#### [Goal]
Update the items below by replacing each "coordinates" with "location". Leave everything else as it is.

— BEGIN Given records —

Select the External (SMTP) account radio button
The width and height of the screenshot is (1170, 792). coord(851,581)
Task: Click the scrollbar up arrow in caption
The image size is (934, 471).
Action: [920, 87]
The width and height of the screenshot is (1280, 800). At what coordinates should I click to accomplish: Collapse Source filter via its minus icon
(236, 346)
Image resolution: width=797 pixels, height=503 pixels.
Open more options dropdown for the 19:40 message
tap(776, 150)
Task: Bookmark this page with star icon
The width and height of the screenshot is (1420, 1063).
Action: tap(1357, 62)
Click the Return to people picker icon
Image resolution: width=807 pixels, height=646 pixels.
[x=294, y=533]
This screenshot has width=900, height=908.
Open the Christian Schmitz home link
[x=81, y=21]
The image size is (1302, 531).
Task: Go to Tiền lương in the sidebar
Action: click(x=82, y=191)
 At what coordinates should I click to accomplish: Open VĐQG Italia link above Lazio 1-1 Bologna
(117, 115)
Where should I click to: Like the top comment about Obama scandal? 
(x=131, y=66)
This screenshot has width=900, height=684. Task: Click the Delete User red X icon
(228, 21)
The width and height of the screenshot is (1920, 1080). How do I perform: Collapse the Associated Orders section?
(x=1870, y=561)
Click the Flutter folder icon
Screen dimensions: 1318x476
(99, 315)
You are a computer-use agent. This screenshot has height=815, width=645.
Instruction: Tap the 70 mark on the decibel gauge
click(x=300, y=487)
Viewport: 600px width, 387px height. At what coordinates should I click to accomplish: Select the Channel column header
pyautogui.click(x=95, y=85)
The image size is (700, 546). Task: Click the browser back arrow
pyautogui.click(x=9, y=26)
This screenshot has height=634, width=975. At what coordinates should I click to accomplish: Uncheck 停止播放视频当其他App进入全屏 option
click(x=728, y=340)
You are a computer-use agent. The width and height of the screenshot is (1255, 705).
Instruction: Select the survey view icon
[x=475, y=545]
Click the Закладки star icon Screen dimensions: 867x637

— END Given records —

#### [Exercise answer]
Select the External (SMTP) account radio button
The width and height of the screenshot is (1170, 792). coord(851,581)
Task: Click the scrollbar up arrow in caption
The image size is (934, 471).
Action: [920, 87]
The width and height of the screenshot is (1280, 800). At what location should I click to accomplish: Collapse Source filter via its minus icon
(236, 346)
Image resolution: width=797 pixels, height=503 pixels.
Open more options dropdown for the 19:40 message
tap(776, 150)
Task: Bookmark this page with star icon
The width and height of the screenshot is (1420, 1063).
Action: tap(1357, 62)
Click the Return to people picker icon
Image resolution: width=807 pixels, height=646 pixels.
[x=294, y=533]
This screenshot has width=900, height=908.
Open the Christian Schmitz home link
[x=81, y=21]
The image size is (1302, 531).
Task: Go to Tiền lương in the sidebar
Action: click(x=82, y=191)
 At what location should I click to accomplish: Open VĐQG Italia link above Lazio 1-1 Bologna
(117, 115)
Where should I click to: Like the top comment about Obama scandal? 
(x=131, y=66)
This screenshot has width=900, height=684. Task: Click the Delete User red X icon
(228, 21)
The width and height of the screenshot is (1920, 1080). How do I perform: Collapse the Associated Orders section?
(x=1870, y=561)
Click the Flutter folder icon
Screen dimensions: 1318x476
(99, 315)
You are a computer-use agent. This screenshot has height=815, width=645.
Instruction: Tap the 70 mark on the decibel gauge
click(x=300, y=487)
Viewport: 600px width, 387px height. At what location should I click to accomplish: Select the Channel column header
pyautogui.click(x=95, y=85)
The image size is (700, 546). Task: Click the browser back arrow
pyautogui.click(x=9, y=26)
This screenshot has height=634, width=975. At what location should I click to accomplish: Uncheck 停止播放视频当其他App进入全屏 option
click(x=728, y=340)
You are a computer-use agent. The width and height of the screenshot is (1255, 705).
Instruction: Select the survey view icon
[x=475, y=545]
Click the Закладки star icon Screen dimensions: 867x637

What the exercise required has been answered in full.